*** MATERIALS PROVIDED ***

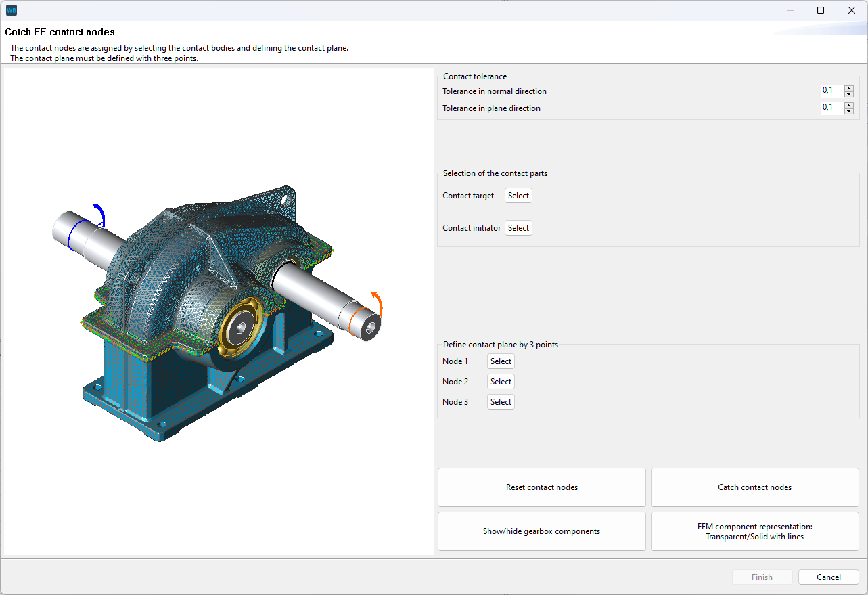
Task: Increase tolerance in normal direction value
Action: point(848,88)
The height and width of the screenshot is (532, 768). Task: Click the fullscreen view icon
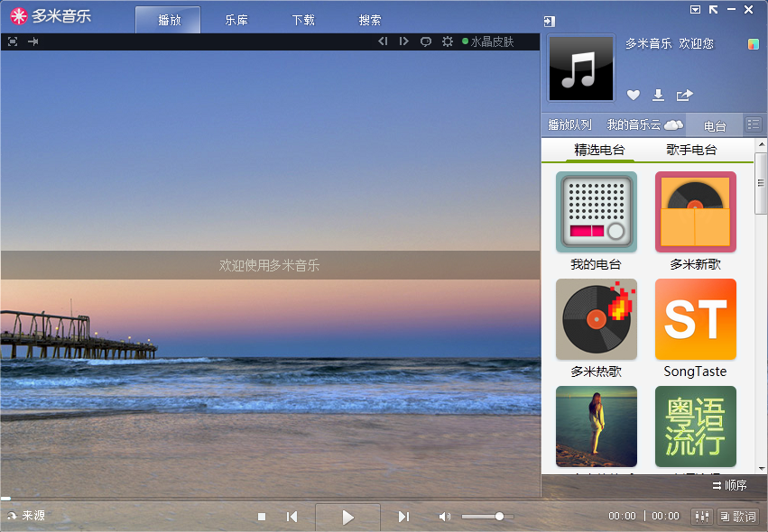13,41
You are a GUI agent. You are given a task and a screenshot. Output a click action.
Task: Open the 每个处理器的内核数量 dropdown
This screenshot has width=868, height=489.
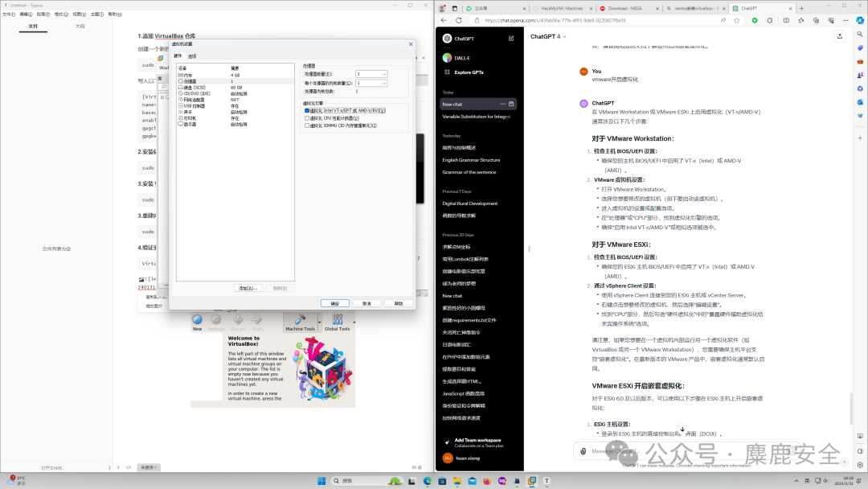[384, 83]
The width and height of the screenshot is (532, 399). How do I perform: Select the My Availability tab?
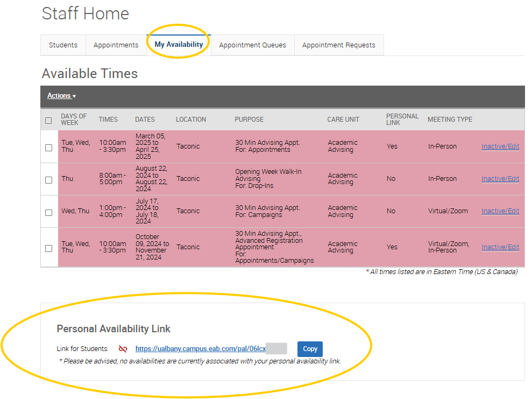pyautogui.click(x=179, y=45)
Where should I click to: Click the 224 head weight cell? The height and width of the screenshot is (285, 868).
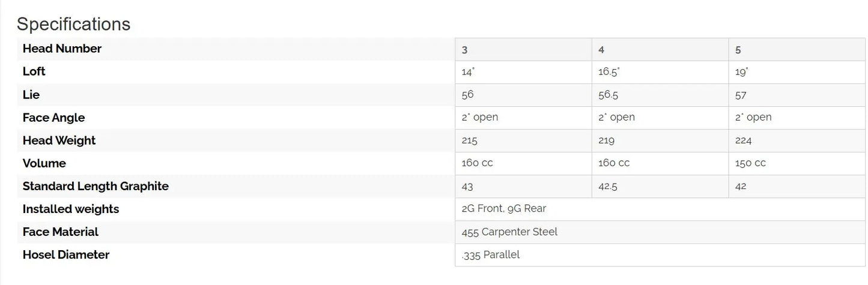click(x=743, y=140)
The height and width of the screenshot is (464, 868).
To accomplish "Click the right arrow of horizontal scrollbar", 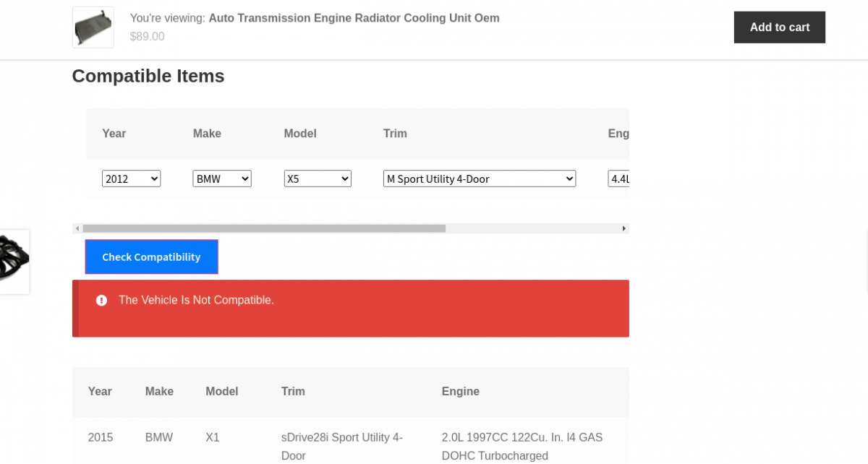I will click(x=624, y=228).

*** End of MATERIALS PROVIDED ***

→ HOW TO COMPLETE THIS TASK
The copy should hold exactly the lines above from the one with "You are a GUI" through the one with "The height and width of the screenshot is (464, 868).", both ends counted, and no pictures at all.

→ ANSWER FOR THE TASK
You are a GUI agent. You are given a task and a screenshot. Output a click action.
Task: Open the 每个处理器的内核数量 dropdown
This screenshot has width=868, height=489.
[384, 83]
The width and height of the screenshot is (532, 399). How do I perform: Select the My Availability tab?
pyautogui.click(x=179, y=45)
Where should I click to: Click the 224 head weight cell? The height and width of the screenshot is (285, 868).
click(x=743, y=140)
The height and width of the screenshot is (464, 868).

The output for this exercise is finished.